Creator: Science Time    Category: Education    Added: 18 Sep 2021

What is the universe made of? How did it come into existence? Was there anything before it?
Where did the laws of nature come from? As difficult as these questions are, scientists are grappling and attempting to address them with bold new ideas - and new experiments. By combining mathematical models with observations, they are able to develop workable theories of how the Universe came to be.

Over and over again, the universe has proven to be far stranger and more complex than we can even begin to imagine. Astronomers have put forth numerous hypotheses and explanations of the origin of the universe.

The Big Bang theory is the prevailing cosmological model explaining the existence of the observable universe. It postulates that the universe began in a tremendous explosion about 13.8 billion years ago. During those earliest­ moments, the universe was filled with energy, much of it in the form of intense heat. As the universe grew and cooled, some of this energy transformed into matter. We once thought that atoms were the most fundamental building blocks of matter. Today, we know that atoms are made of many smaller pieces, known as subatomic particles.

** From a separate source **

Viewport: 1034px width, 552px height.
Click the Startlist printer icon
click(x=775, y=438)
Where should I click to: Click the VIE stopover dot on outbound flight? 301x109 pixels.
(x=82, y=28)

Professor Brian Cox is a British physicist and professor of particle physics at the University of Manchester. He investigates the universe’s biggest questions and explains what these particles are and their role in the creation of the universe.

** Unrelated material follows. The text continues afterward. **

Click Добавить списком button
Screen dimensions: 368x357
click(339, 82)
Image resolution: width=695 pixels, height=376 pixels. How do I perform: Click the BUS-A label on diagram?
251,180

Since the beginning of the 21st century, the way the universe is viewed has changed dramatically. As of September 2021, more than 4800 planets have been discovered orbiting distant stars. Black holes are now known to be present at the center of most galaxies, including the Milky Way galaxy. The age, size and shape of the universe have been mapped based on the primordial radiation left by the big bang. And it has been learned that most of the matter in the universe is dark and invisible, and the universe is not only expanding, but accelerating in an unexpected way.

Stephen Hawking’s approach to the universe considers space-time to be a hologram in which the geometry of the entire past would project off of the present. Brian Cox also agrees with that we might be holograms and suggests that it is possible the universe might not be at all as we perceive it to be. But more on that in another video.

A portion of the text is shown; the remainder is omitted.